Do patients and physicians have similar preferences for chronic hepatitis B treatment outcomes in Turkey?
Introduction: We aimed to quantify patients? and physicians' preferences for therapeutic trade-offs involving the efficacy, side-effect risks, and evidence uncertainty in chronic hepatitis B (CHB) treatments.
Materials and Methods: Physicians who treat CHB patients and adult patients with a self-reported physician diagnosis of CHB completed a web-enabled, discrete-choice experiment survey in Turkey. Both patients and physicians answered 12 treatment-choice questions. Each question required evaluating a pair of hypothetical CHB medication profiles defined by the years the medicine has been studied (weight of evidence), probability that the patient's viral load remains undetectable for five years with possible reversal of disease progression (efficacy), five-year treatment-related risks of a fracture and renal insufficiency, and monthly medication cost. Logit models were used to estimate preference weights for all attribute levels and the profile preference scores for three current CHB treatments. A choice format conjoint analysis was used.

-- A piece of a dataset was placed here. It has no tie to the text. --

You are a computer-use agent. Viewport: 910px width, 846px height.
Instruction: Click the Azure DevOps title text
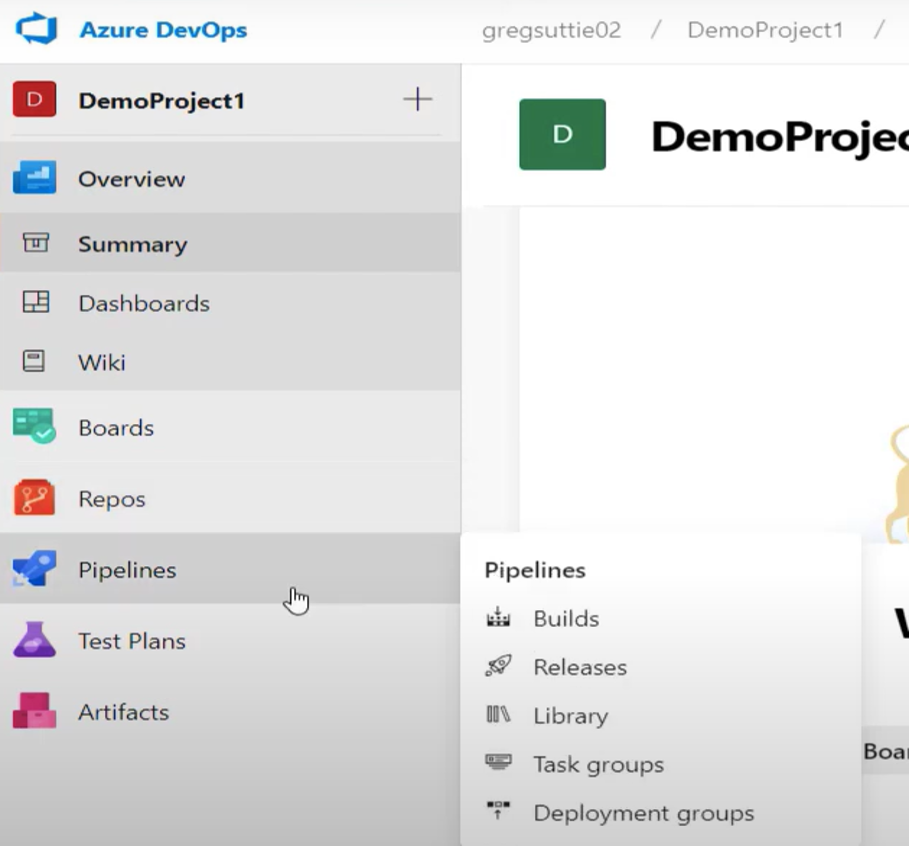point(163,30)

Results: 159 physicians and 117 patients completed the survey. Patients and physicians had discordant views on the relative importance of CHB treatment attributes. Patients ranked weight of evidence and efficacy as the most important attributes, while physicians ranked efficacy and risk of renal insufficiency as the most important attributes. Both groups preferred a CHB medication profile characterized by potent efficacy and low side-effect risk versus a medication profile characterized by a potent efficacy and moderate side-effect risk profile (p> 0.05). Both medication profiles were preferred over a CHB medication with poor efficacy and low side-effect risk profile (p> 0.05 for patients and p< 0.05 for physicians).

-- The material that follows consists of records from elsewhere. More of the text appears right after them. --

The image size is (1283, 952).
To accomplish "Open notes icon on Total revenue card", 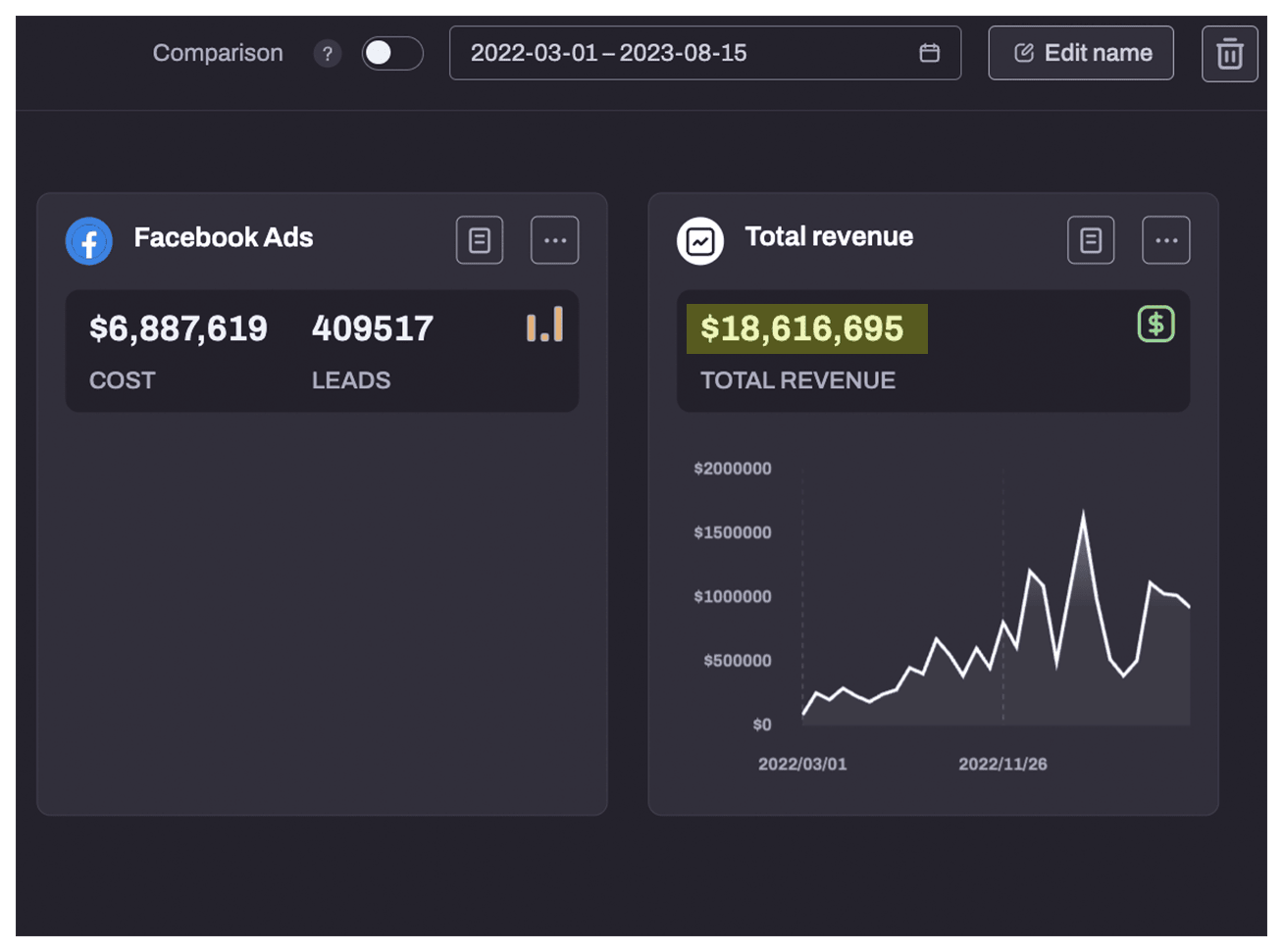I will click(1091, 240).
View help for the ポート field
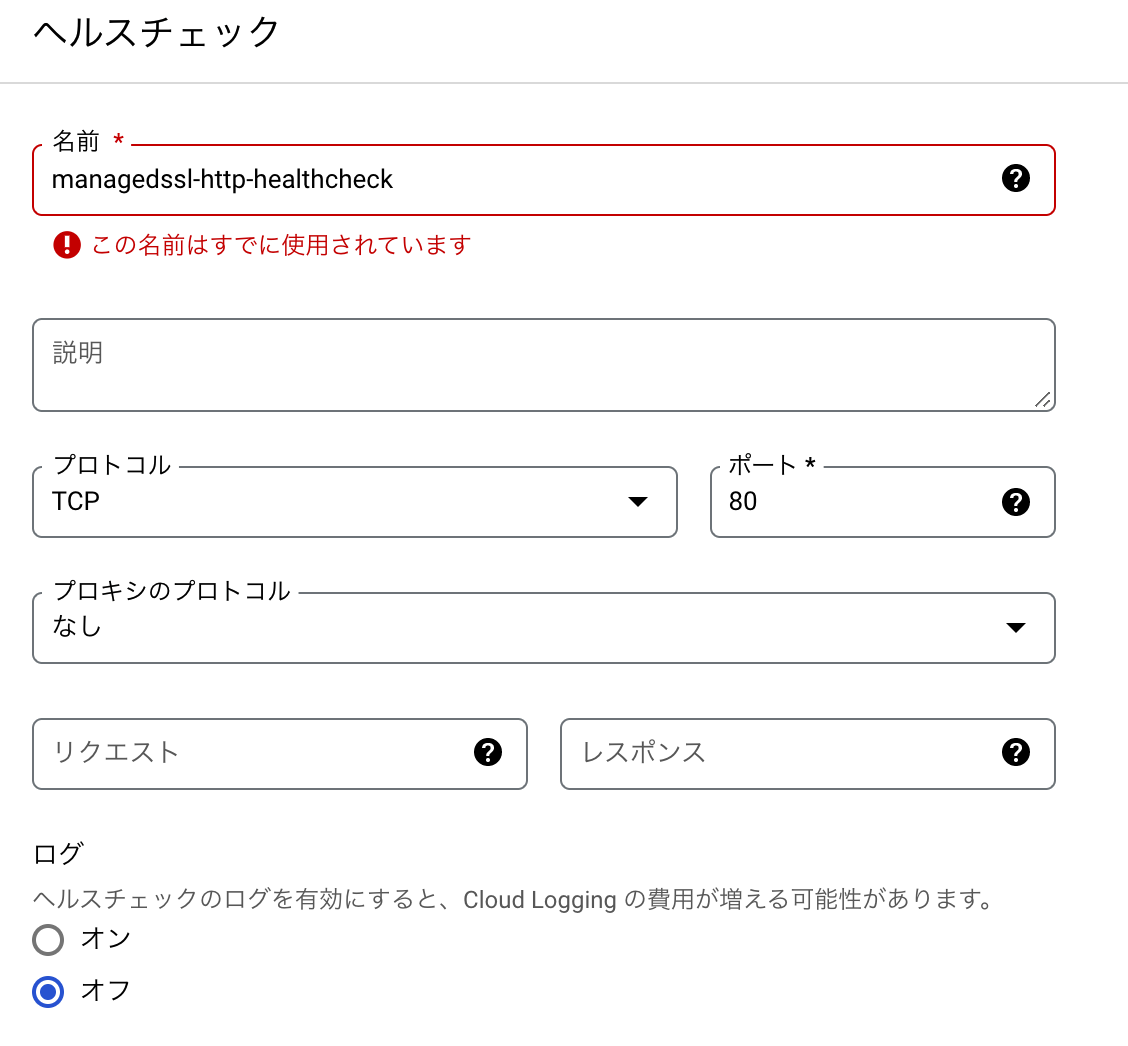The image size is (1128, 1046). [1016, 502]
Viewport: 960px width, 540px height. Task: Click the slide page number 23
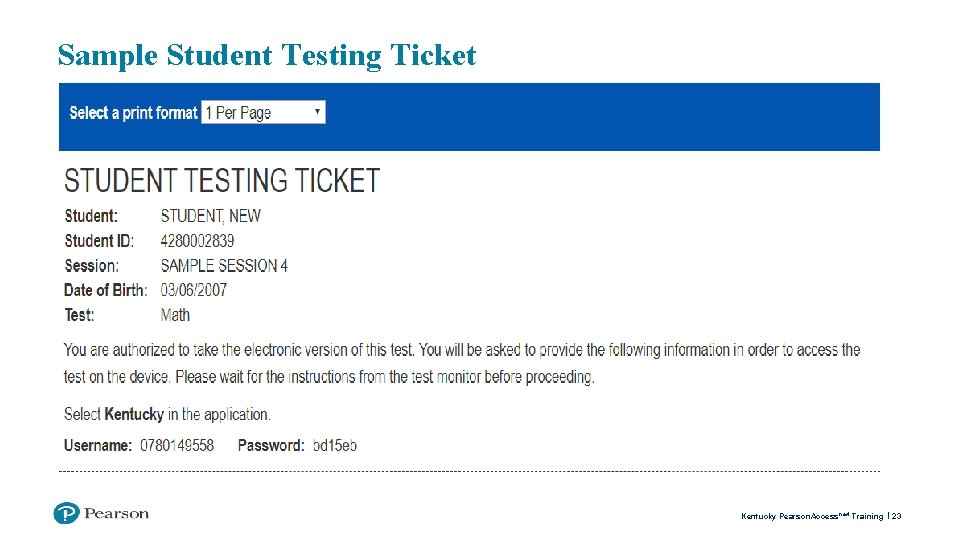point(897,517)
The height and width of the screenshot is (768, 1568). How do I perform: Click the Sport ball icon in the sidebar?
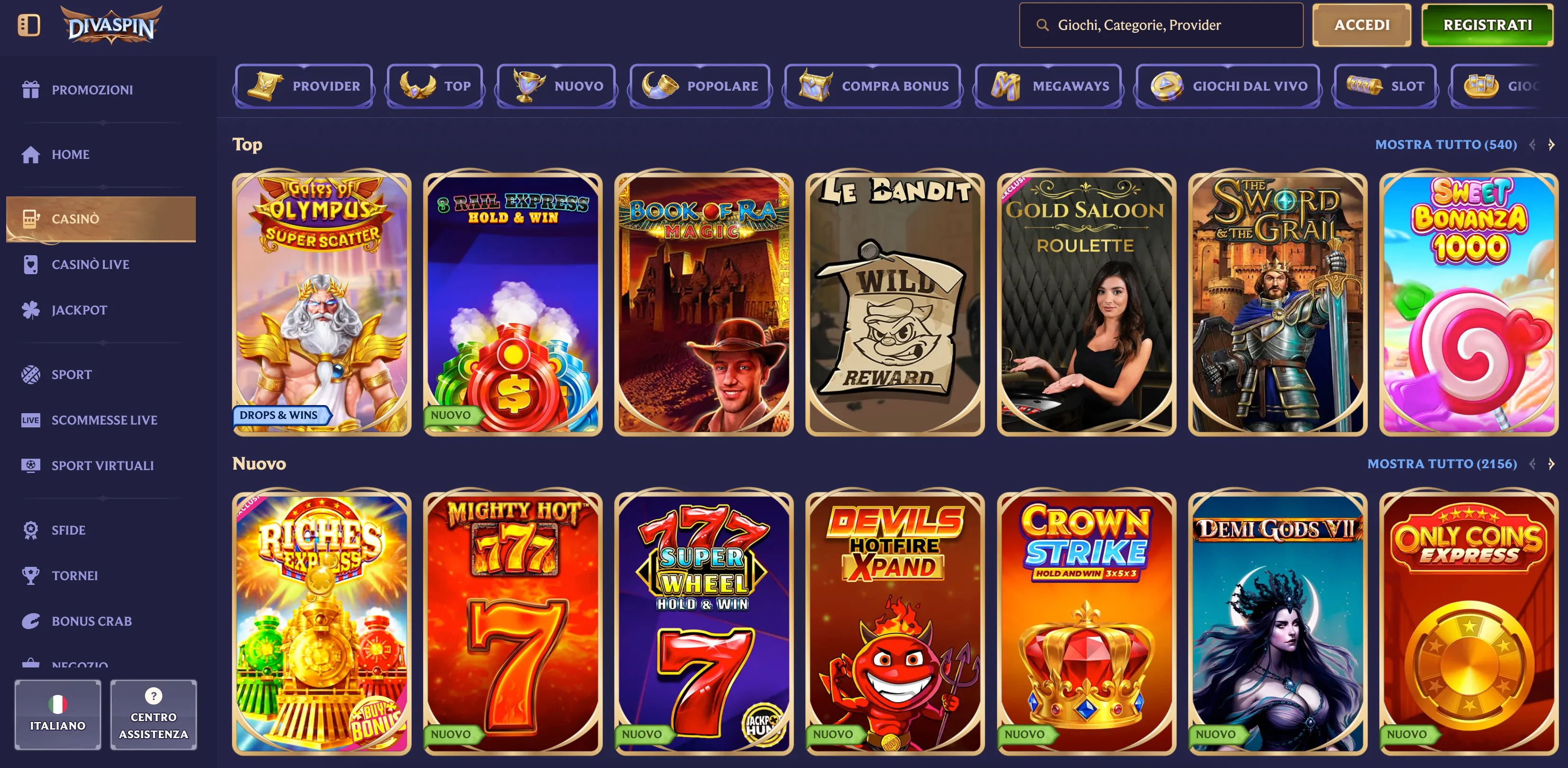point(30,374)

Conclusion: This is the first study to quantify patients' and physicians' preferences for CHB treatments in Turkey. Discordance between physicians' and patients' preferences can be explained by asymmetric knowledge and information regarding the importance of weight of evidence and efficacy versus side-effect risks. This fact highlights the need for reflection of physician and patient perspectives on regulatory and reimbursement decisions.